Public response has been overwhelmingly positive.

"They did a wonderful job," said Christopher Calvano, an Albany resident visiting the Plattekill plaza. "It enhances the whole area."

"This stop was a source of irritation," observed Sylvia Rosen, a Sullivan County business owner visiting Sloatsburg. "Now it's a pleasure to come here."

Considered a model of mid-20th-century highway engineering when it was completed in the early 1950s, the thruway is the principal transportation route connecting New York's largest cities and other states in the Northeast.

For the convenience of travelers -- and to generate revenues needed to keep the road in good repair -- designers provided rest stops at 30-mile intervals on both sides of the roadway. More than 50 million trips are made on the thruway in the course of a year; some stops receive 2 million visitors a year.

By the late 1980s, the state's facilities were functionally and aesthetically outmoded. The transformation was the brainchild of Tufo, an attorney and architecture aficionado who became chairman and chief executive officer of the thruway authority in 1989. His two main goals were to generate more revenue that the quasi-public authority can use to keep the roadway in good repair, and to create a more positive image for New York.

"There once was a tradition in New York of building great buildings that fit the character and heritage of the state," he said. "That's what we're trying to do here. We hope these will be places to linger and get a flavor of upstate New York and all it has to offer -- the Mohawk Valley, the Adirondacks, the Finger Lakes."

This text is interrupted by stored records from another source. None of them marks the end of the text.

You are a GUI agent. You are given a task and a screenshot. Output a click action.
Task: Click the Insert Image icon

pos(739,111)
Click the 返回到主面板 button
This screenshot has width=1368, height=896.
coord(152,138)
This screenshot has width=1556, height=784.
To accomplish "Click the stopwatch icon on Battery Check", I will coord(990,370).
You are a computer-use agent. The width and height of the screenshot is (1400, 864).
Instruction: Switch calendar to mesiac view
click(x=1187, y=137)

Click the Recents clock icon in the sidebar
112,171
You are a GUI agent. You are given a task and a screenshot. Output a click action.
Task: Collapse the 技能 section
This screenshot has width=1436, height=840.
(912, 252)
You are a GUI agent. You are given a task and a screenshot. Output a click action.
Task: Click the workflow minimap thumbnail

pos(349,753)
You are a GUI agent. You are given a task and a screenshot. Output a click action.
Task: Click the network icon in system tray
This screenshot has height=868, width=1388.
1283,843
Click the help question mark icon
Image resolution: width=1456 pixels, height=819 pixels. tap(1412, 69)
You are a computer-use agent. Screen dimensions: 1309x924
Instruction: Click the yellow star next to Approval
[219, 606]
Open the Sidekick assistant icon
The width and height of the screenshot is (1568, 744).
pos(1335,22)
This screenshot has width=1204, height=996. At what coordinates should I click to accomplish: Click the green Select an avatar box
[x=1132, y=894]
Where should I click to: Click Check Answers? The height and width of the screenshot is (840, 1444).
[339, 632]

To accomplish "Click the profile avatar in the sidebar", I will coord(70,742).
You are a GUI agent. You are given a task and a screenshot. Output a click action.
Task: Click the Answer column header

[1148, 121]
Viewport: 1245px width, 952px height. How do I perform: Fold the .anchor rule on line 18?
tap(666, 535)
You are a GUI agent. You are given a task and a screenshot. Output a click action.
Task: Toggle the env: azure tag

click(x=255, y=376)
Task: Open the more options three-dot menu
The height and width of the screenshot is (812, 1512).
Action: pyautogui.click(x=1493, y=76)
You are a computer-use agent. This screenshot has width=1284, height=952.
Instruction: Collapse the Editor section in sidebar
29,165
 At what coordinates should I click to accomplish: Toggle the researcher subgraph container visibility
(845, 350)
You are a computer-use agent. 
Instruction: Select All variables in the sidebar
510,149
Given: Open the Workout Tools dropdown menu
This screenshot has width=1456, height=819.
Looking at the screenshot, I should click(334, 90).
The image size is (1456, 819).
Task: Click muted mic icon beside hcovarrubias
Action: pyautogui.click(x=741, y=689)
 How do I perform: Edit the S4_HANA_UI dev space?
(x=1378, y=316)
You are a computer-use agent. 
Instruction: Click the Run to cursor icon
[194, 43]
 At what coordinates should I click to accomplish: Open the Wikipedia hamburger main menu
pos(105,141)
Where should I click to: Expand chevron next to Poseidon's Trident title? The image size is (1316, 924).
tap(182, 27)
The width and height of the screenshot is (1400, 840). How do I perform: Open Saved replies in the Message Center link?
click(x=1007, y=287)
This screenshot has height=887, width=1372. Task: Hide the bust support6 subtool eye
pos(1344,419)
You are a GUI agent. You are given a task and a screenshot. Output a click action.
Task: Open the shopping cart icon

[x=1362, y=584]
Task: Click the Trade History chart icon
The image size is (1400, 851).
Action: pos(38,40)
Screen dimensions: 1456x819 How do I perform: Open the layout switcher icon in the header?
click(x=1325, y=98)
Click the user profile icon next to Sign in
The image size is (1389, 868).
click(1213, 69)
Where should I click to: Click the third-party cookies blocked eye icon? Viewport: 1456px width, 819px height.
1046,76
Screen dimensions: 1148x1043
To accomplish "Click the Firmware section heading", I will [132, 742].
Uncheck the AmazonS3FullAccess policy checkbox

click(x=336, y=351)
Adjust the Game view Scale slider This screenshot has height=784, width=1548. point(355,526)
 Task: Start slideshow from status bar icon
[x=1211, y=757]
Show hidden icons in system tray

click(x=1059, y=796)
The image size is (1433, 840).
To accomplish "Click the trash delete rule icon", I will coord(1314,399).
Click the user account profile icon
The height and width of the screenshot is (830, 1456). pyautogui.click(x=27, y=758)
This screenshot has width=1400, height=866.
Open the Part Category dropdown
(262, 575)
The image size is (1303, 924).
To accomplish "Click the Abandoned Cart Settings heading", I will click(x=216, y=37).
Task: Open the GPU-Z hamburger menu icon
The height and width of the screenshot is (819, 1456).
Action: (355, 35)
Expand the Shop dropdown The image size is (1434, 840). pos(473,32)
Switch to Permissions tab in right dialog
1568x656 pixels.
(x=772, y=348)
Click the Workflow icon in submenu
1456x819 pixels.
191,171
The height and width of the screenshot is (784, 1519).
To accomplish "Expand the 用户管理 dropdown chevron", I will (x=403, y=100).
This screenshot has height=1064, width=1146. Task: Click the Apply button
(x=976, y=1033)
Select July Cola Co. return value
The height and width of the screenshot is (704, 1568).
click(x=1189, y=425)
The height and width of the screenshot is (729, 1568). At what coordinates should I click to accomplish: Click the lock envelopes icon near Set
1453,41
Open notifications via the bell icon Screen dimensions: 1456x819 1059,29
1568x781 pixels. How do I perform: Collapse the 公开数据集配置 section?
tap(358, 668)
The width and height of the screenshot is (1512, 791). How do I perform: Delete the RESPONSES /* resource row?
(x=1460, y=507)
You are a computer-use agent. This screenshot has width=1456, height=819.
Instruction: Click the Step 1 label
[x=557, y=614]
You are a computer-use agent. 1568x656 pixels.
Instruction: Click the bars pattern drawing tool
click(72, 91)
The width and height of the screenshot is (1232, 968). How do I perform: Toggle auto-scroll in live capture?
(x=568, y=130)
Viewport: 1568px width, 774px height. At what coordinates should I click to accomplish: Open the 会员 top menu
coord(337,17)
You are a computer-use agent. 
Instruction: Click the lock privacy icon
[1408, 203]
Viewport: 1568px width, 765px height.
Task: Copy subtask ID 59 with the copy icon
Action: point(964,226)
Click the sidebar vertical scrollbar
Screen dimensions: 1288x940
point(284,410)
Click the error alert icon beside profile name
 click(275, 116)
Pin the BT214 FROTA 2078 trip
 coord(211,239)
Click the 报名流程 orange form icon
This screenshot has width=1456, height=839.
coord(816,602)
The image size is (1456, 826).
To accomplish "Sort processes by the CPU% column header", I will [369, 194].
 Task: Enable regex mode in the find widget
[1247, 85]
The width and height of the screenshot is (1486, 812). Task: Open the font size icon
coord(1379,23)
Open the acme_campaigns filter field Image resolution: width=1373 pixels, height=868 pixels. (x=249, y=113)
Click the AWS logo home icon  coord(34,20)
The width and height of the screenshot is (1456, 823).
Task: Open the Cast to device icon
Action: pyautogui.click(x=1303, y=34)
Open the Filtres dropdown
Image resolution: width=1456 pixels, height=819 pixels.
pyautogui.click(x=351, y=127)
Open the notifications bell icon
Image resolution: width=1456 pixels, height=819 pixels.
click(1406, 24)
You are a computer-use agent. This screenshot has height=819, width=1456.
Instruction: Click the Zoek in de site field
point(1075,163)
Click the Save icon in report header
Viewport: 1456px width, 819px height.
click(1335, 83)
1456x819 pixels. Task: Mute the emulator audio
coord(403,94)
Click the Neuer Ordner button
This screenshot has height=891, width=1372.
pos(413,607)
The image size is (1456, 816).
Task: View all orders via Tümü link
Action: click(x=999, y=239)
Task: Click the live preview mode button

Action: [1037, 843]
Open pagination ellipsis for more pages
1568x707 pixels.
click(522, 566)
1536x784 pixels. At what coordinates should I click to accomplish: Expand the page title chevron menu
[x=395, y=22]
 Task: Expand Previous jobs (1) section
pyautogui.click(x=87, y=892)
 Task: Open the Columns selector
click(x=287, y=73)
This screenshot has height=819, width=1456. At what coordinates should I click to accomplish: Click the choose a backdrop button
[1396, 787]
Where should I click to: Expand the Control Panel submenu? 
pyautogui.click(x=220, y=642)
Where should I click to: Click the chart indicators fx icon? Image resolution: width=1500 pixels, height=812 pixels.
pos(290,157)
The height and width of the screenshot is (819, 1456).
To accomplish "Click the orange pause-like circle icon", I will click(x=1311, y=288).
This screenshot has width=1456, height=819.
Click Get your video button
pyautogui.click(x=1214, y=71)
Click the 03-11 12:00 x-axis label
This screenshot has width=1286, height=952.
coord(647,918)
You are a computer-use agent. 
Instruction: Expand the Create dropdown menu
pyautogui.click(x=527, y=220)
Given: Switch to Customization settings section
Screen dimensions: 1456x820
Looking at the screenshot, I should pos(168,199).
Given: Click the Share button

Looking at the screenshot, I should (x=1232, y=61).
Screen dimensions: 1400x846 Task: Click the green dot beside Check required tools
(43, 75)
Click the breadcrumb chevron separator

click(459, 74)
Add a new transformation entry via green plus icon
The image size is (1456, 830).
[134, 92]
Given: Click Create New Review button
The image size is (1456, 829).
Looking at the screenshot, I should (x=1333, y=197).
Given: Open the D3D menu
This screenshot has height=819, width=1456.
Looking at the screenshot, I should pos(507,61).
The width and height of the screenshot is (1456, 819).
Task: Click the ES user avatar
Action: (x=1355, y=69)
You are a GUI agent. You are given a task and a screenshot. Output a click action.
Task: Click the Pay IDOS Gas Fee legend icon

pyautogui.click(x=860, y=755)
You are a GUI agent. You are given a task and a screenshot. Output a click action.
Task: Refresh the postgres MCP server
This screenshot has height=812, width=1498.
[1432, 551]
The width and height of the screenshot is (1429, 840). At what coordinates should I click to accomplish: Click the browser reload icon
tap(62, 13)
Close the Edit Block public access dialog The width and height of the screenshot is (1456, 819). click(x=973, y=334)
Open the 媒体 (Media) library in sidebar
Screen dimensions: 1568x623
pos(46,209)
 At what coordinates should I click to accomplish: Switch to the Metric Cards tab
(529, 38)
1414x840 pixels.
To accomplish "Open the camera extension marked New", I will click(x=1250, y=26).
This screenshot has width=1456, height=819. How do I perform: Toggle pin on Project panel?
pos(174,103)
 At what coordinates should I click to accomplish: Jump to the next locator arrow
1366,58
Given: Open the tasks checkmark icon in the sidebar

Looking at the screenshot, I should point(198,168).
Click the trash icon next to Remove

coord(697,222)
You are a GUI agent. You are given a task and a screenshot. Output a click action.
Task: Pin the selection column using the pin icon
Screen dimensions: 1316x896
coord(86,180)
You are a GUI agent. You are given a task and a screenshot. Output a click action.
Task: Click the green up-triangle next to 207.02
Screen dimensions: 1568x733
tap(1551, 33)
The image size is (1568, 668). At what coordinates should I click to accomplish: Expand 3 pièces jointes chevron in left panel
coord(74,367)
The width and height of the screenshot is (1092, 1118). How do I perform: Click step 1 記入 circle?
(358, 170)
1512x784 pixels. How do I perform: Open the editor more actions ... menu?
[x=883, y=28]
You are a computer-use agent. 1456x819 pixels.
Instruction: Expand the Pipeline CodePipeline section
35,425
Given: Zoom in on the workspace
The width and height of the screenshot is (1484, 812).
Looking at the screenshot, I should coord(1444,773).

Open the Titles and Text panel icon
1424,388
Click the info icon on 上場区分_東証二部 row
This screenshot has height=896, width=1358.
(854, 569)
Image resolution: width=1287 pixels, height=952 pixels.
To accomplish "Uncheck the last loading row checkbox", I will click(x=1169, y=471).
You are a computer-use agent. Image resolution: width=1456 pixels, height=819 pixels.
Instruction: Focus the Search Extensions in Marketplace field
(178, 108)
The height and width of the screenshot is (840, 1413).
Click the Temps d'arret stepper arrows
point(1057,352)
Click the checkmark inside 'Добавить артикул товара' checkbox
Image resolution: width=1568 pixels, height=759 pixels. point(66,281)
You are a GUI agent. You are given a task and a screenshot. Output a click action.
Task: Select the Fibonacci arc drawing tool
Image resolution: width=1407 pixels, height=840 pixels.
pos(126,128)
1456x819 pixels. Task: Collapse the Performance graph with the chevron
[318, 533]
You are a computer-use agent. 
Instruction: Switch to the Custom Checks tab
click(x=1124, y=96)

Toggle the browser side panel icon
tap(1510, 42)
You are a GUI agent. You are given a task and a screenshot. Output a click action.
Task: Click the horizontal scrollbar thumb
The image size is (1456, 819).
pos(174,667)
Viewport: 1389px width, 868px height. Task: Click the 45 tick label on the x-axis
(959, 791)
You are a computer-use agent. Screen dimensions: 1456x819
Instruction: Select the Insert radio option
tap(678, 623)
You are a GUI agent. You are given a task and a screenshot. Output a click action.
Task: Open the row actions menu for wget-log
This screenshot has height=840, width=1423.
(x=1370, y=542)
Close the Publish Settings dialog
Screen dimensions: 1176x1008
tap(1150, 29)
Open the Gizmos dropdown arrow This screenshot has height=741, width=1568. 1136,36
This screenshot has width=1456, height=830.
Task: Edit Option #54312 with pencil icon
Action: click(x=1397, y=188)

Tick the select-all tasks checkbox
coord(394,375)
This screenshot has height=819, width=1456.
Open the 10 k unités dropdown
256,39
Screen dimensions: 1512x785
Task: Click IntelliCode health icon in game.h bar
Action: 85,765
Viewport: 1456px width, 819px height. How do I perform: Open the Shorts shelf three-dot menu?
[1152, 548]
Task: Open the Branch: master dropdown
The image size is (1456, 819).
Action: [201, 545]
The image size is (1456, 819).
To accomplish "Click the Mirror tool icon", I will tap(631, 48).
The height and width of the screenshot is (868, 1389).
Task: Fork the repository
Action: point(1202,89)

Before designing the individual buildings, Beyer Blinder Belle's architects studied vacation spots and other places that are familiar to travelers in the Catskills and Adirondacks. In particular, they drew inspiration from the rustic, picturesque style associated with 19th-century mountain resorts such as Tuxedo Park, Bear Mountain Inn, Mohonk Mountain House and the Lake Placid Club. They also researched the architectural progenitors of the travel plaza -- railroad stations, whose bold forms and straightforward plans evoke the romance of travel.